→ Task statement
With the pictures omitted, output word for word the lines from the one containing "Open the Common tab" through the end of the records.

==== Data excerpts

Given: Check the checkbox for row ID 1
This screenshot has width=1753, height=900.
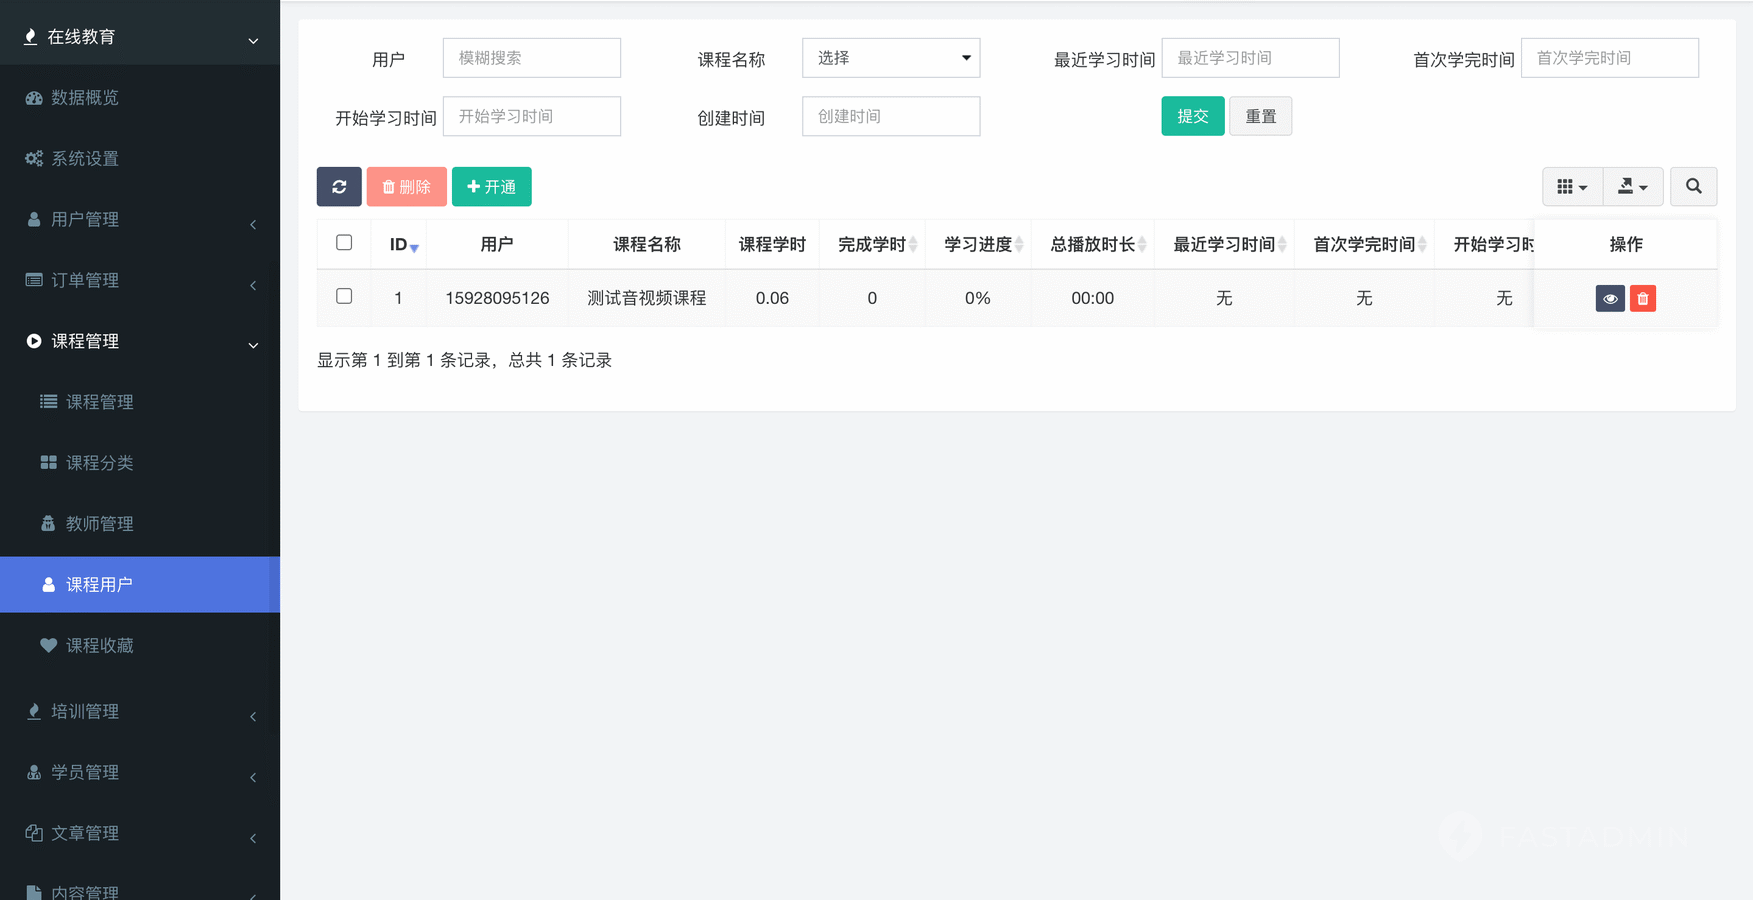Looking at the screenshot, I should [344, 297].
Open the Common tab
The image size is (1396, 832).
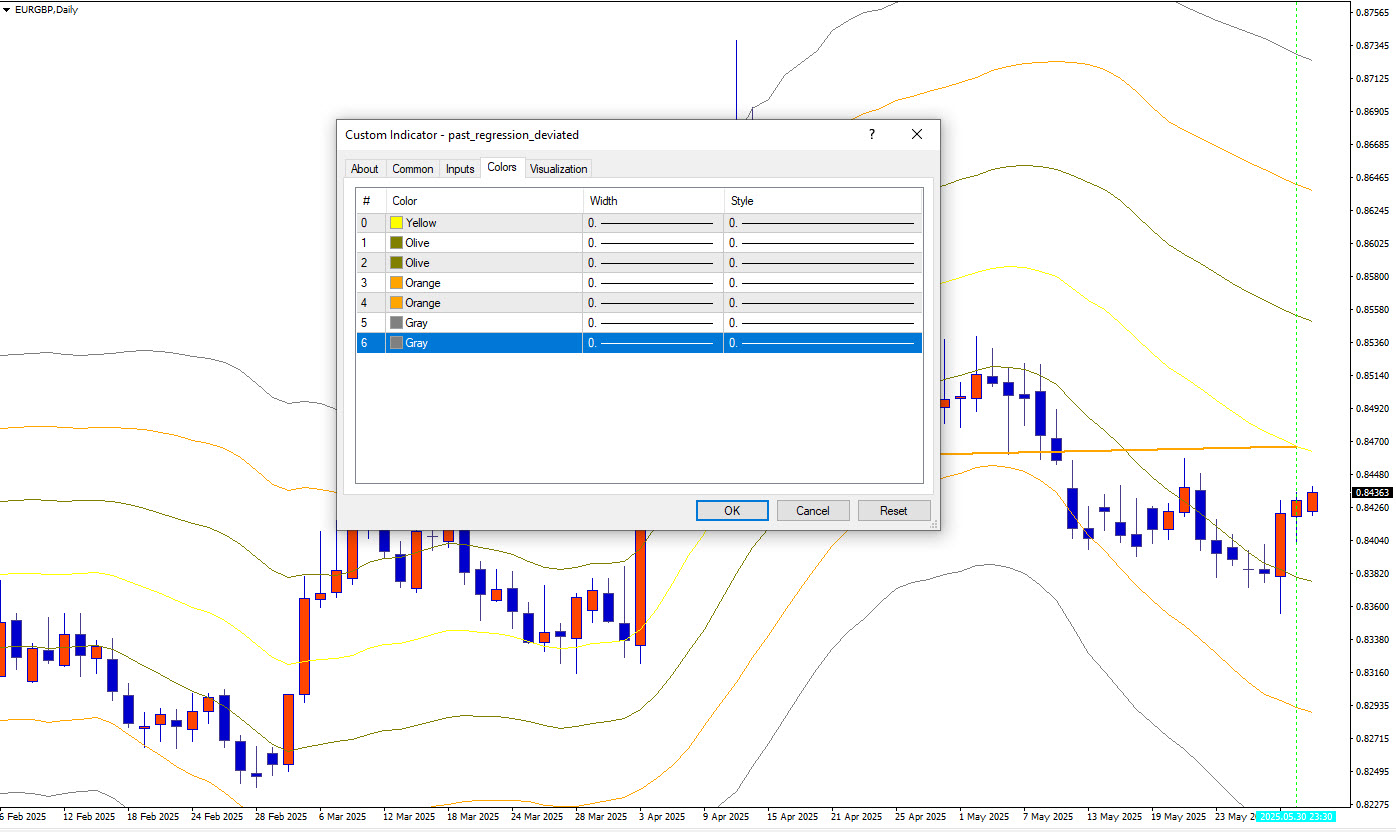[x=412, y=169]
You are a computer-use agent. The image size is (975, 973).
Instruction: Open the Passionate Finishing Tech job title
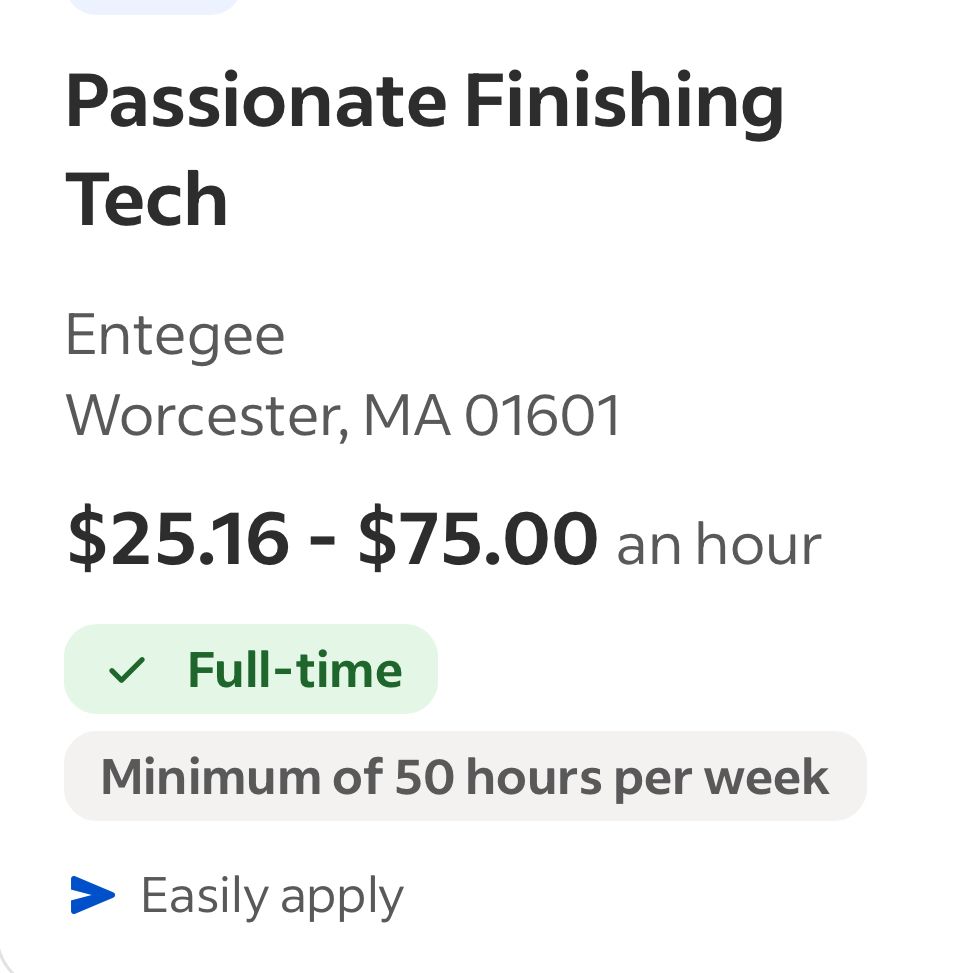point(424,150)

========

→ Completed exercise
Open the Common tab
The image size is (1396, 832).
[x=412, y=169]
You are a computer-use agent. The image size is (975, 973).
Instruction: Open the Passionate Finishing Tech job title
point(424,150)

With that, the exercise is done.